The current PERS director, Pat Robertson, said in a letter Wednesday to state agency directors, employees and retirees that she intends to retire in mid- to late 2018. She started working for the pension system in 1980 and became director in 2005.
Robertson is one of many state government employees whose salary is limited to no more than 150 percent of what the governor is paid. With the governor’s salary at $122,160, the cap is $183,240.
Sen. Barbara Blackmon, D- Canton, said Thursday that House Bill 1301 would lift the cap for the PERS director and let the pension system’s board offer a higher salary to a new person in the job. Robertson’s pay would not be affected.
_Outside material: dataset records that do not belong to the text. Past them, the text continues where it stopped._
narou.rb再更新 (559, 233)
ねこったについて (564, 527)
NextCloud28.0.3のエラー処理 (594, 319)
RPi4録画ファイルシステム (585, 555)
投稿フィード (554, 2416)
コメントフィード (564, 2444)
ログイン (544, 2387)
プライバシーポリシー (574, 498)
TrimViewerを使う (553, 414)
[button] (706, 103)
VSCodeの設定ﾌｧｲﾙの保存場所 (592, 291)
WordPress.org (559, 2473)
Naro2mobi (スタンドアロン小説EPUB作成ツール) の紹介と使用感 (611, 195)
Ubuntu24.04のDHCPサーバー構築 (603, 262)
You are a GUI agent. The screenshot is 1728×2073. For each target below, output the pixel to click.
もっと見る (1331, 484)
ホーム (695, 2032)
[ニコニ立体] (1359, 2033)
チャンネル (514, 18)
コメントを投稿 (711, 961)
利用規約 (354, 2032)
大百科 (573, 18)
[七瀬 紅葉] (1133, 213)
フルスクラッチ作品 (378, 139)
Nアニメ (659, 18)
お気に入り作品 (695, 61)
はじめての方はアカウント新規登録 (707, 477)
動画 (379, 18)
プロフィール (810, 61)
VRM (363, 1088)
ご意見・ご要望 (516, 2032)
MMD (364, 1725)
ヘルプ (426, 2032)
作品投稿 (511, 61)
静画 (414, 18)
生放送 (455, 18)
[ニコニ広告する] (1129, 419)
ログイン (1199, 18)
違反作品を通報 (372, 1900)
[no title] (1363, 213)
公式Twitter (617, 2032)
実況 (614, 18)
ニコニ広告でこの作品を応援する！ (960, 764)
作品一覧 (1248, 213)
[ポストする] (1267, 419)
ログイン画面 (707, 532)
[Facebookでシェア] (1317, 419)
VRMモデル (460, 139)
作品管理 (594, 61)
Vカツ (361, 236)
Sen. Sean Tindell, R-Gulfport, said he was told the PERS board intends to set a top salary of $215,000. He said he would support the bill, although he believes PERS needs to seek higher returns on its investments.
“We can’t just keep sticking our heads in the sand like an ostrich,” Tindell said. “If we don’t do something about it, it’s going to bankrupt the state.”
Several senators expressed concerns about state spending.
“They make plenty of money as it is,” said Sen. Michael Watson, R-Pascagoula. “We’re in a budget crunch.”
The Mississippi Public Employees Retirement System has almost 400,000 members and about $26 billion in assets. More than 160 people work to manage the pension system.
Sen. Hob Bryan, D-Amory, said Mississippi needs to offer a competitive salary.
“I just don’t think you get anywhere with cheap help,” Bryan said.
The bill had already passed the House. With some opposition, the Senate voted Thursday to send it to Republican Gov. Phil Bryant.
“As with all bills that make their way to my desk, there will be a thorough review before a decision is made, but in this budget climate, it’s a difficult time to be giving salary increases,” Bryant said in a statement Thursday.